That's true, I'm the first one to admit that as I already use the
Faust/Pd combination in courses, and the students complain about this
all the time. ;-) We definitely need to work on that. This might need
some cooperation from Pd (right now, Pd doesn't seem to like reloading
externals on the fly, at least I haven't figured that out yet).

The Pd/Q interface works much better in that respect since it already
allows hot-swapping the running Q script, and you can trigger that,
e.g., from Emacs. A similar trick could be done with Faust plugins, too,
by making a generic Faust external which just acts as a container, and
loads the real plugin on its own behalf.

CLAM is supposed to offer nice Faust integration (via LADSPA) already,
but I haven't tried it yet. I'm looking forward to use that combination
in one of my next audio programming courses, though.
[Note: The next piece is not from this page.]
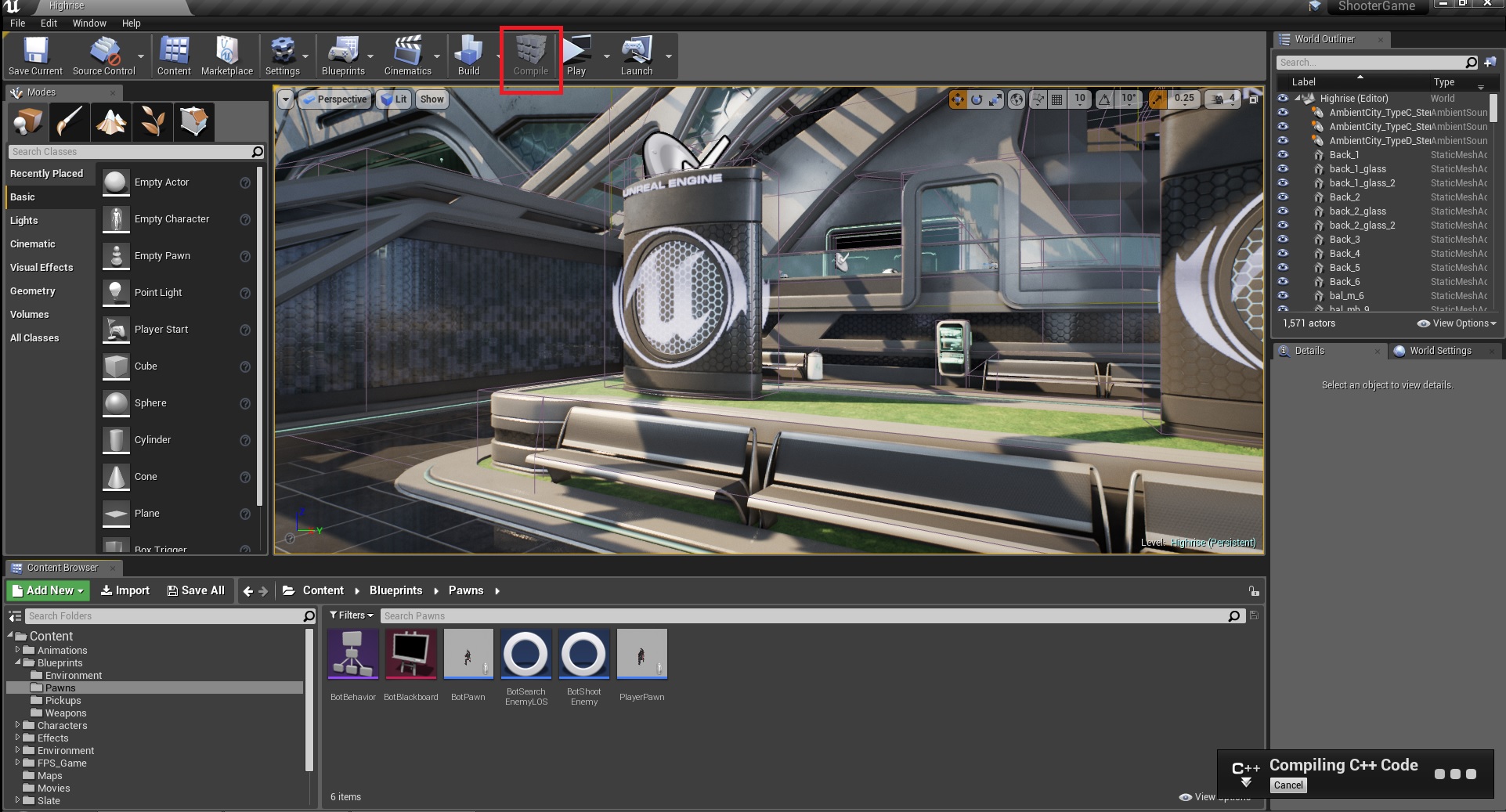Hide the back_2_glass actor with eye icon
This screenshot has width=1506, height=812.
pos(1283,211)

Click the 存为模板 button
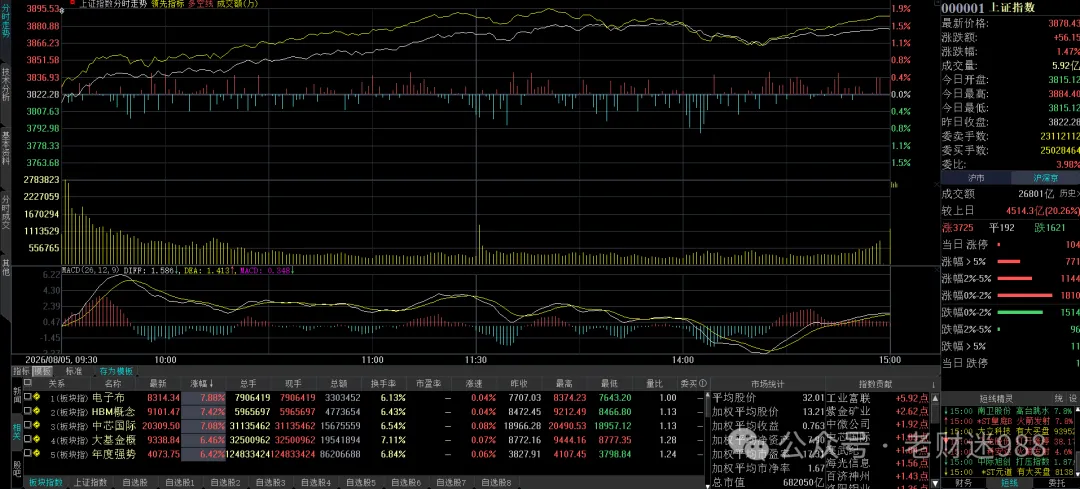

CLM and snd are also nice for prototyping purposes, of course, as are
all the others mentioned in this thread. But for me the special thing
about Faust is that it's purely functional to boot and has a formal
semantics. Your programs read like mathematical specifications, and
that's what they are. I won't even mention the expression syntax, as I
don't want to invite the 5625342th parens-versus-infix flamefest. Oops,
now I did it. :)

Faust isn't perfect either. For one thing, it still lacks multirate
processing. And my pet peeve: the lack of a unary minus operator. ;-)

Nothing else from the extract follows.